Hephaestus gained revenge against Hera for rejecting him by making her a magical golden throne which, when she sat on it, didn't allow her to leave it. The other gods begged Hephaestus to return to Olympus to let her go but he repeatedly refused. Dionysus got him drunk and took him back to Olympus on the back of a mule. Hephaestus released Hera after being given Aphrodite, the goddess of love, as his wife.




Hephaestus and Aphrodite


In the Olympian order, Hephaestus was formally paired with Aphrodite, whom no one could possess. Although married to Hephaestus, Aphrodite gave herself in secret to Ares, according to a tale in the Odyssey. When Hephaestus found out about it from Helios, the Sun, who sees all, he surprised them during one of their trysts ensnared in his invisibly fine and unbreakable net and left them exposed for all of Olympus to see.

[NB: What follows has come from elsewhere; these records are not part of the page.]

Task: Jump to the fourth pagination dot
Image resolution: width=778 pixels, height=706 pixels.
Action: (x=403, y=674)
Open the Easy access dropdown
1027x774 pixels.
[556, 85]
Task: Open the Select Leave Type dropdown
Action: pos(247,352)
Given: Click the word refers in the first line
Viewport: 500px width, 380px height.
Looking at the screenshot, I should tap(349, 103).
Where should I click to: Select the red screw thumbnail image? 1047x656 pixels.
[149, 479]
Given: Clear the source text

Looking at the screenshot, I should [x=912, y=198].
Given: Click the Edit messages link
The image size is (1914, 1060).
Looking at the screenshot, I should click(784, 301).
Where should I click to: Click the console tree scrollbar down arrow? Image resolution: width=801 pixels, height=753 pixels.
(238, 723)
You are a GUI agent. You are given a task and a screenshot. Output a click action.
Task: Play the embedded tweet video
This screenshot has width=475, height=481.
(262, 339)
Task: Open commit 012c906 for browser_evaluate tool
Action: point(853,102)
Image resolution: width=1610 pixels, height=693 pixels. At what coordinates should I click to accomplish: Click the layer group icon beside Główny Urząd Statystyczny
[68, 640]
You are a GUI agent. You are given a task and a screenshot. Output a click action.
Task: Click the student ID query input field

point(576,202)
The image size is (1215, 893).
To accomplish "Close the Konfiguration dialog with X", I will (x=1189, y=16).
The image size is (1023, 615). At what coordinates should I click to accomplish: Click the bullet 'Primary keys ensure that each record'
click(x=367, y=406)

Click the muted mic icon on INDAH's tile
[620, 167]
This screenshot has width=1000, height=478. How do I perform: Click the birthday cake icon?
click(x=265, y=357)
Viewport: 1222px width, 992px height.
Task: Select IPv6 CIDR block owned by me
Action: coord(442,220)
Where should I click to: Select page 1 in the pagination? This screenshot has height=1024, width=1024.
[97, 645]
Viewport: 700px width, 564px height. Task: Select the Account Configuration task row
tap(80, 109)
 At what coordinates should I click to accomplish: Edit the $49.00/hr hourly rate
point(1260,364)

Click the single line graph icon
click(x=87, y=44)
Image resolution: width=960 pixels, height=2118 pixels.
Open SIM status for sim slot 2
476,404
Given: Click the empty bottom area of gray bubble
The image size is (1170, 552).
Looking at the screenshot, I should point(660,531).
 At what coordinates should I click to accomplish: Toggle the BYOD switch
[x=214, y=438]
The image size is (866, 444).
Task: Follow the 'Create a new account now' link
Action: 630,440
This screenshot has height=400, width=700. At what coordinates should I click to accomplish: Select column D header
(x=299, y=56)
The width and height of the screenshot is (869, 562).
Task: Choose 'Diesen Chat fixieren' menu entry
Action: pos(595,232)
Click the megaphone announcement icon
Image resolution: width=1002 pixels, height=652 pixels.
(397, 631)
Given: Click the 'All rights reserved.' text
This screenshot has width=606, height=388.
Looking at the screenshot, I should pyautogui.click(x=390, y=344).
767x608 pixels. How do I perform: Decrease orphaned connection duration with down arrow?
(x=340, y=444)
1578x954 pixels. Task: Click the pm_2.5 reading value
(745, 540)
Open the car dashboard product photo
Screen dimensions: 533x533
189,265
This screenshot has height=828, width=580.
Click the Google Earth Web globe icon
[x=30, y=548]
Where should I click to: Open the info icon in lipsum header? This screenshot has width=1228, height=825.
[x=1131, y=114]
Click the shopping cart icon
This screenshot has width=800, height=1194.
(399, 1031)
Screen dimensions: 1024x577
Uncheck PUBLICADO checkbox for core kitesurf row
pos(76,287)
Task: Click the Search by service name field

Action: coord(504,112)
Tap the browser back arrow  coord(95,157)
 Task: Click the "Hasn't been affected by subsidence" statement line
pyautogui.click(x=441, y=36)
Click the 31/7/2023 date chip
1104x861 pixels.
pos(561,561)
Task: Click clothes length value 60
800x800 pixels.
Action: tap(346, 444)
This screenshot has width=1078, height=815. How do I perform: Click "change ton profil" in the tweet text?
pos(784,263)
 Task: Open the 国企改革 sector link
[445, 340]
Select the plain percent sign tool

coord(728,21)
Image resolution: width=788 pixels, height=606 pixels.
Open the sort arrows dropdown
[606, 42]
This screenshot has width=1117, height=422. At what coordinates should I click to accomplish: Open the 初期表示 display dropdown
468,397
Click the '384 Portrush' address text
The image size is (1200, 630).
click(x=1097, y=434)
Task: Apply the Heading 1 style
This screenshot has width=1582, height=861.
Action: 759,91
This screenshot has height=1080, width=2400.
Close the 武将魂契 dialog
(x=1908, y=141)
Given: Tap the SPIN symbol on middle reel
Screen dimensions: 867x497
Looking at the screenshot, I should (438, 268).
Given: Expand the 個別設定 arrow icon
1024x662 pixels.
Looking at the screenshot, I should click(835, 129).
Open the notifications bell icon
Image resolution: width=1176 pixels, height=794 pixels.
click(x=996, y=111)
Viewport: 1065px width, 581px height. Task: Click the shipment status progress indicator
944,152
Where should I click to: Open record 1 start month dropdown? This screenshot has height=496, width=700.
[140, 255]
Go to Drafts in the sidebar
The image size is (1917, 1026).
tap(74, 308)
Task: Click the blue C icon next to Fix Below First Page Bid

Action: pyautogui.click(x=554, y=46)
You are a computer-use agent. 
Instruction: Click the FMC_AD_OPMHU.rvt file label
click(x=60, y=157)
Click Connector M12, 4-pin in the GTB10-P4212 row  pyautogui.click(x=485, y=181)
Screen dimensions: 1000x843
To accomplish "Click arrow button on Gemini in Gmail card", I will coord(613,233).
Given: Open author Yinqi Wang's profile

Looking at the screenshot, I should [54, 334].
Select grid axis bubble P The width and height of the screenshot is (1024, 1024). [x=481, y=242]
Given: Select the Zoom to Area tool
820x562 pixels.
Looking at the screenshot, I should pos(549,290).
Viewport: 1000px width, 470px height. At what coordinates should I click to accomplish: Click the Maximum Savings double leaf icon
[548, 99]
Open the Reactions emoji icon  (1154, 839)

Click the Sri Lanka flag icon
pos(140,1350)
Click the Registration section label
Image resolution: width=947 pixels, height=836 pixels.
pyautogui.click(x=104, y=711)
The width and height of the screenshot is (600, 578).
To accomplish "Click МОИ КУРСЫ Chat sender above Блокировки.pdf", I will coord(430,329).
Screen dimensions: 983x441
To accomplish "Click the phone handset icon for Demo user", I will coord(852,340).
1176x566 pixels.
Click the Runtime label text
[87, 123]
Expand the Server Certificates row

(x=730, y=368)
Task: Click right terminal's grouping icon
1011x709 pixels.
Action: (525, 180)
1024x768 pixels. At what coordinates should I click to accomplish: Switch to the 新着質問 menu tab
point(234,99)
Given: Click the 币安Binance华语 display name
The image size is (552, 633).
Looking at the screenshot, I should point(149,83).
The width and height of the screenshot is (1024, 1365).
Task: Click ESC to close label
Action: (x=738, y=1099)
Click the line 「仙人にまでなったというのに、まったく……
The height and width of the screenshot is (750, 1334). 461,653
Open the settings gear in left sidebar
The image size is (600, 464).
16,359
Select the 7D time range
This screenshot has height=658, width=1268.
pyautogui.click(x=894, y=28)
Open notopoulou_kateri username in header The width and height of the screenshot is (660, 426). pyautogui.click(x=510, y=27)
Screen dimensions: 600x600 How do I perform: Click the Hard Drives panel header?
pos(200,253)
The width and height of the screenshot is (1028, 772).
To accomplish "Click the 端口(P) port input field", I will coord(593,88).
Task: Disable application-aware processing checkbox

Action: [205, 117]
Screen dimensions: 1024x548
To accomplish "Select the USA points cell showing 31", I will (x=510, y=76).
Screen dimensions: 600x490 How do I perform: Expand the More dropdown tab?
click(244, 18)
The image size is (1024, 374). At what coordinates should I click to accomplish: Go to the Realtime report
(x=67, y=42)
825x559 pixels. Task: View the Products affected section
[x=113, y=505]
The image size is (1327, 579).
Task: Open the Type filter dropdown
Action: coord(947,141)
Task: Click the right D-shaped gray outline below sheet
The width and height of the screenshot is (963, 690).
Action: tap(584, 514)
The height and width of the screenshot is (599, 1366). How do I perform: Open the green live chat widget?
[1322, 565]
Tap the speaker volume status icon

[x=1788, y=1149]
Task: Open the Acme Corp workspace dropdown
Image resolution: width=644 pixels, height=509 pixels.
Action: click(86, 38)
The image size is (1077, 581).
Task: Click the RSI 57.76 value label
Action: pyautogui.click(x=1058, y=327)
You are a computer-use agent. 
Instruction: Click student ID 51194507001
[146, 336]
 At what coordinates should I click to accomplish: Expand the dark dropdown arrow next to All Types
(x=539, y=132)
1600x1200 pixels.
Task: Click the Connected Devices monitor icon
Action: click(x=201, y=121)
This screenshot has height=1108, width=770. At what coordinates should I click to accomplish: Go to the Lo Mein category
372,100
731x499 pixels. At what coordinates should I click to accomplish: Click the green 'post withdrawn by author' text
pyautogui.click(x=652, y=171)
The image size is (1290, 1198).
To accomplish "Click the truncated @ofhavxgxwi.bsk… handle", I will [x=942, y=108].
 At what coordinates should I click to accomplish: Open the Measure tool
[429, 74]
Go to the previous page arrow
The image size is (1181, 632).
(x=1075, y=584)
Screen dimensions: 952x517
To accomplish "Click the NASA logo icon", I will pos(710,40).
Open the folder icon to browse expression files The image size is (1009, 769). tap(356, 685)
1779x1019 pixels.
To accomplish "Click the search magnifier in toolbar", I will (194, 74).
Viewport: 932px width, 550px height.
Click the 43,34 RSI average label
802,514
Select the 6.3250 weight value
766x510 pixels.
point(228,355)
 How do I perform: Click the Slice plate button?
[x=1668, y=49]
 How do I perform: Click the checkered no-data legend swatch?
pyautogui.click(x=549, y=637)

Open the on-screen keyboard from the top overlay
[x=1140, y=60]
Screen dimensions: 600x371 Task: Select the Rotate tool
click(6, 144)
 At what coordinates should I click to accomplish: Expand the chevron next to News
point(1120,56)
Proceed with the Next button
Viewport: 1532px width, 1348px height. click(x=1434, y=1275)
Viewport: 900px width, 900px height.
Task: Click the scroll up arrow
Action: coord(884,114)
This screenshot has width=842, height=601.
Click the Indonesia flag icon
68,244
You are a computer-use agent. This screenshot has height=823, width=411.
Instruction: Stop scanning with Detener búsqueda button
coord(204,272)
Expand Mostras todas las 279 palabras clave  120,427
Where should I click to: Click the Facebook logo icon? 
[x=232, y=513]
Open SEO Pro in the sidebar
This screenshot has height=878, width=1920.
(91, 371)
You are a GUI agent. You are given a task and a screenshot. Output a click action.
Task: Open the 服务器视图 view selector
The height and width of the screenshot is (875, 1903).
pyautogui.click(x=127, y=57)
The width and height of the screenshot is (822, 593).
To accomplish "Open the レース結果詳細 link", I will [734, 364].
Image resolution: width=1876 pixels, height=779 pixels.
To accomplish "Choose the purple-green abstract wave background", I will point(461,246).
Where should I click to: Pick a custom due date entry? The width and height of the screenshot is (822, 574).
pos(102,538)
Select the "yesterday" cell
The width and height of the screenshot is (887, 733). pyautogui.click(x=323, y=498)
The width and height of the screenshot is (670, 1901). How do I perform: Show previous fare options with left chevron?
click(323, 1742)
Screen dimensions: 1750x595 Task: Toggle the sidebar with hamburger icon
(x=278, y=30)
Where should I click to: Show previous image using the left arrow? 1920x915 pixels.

The Thebans told that the union with Ares produced Harmonia, as lovely as a second Aphrodite. But of her union with Hephaestus, there was no issue, unless Virgil was serious when he said that Eros was their child (Aeneid i.664). But in Homer's Illiad the consort of Hephaestus is a lesser Aphrodite, Aglaia "the glorious," the youngest of the Graces, and Hesiod agrees.

Hephaestus fathered several children with mortals and immortals alike. One of those children was the robber Periphetes. With Thalia, Hephaestus was sometimes considered the father of the Palici.

Hephaestus was somehow connected with the archaic, pre-Greek Phrygian and Thracian mystery cult of the Kabeiroi, who were also called the Hephaistoi, "the Hephaestus-men," in Lemnos.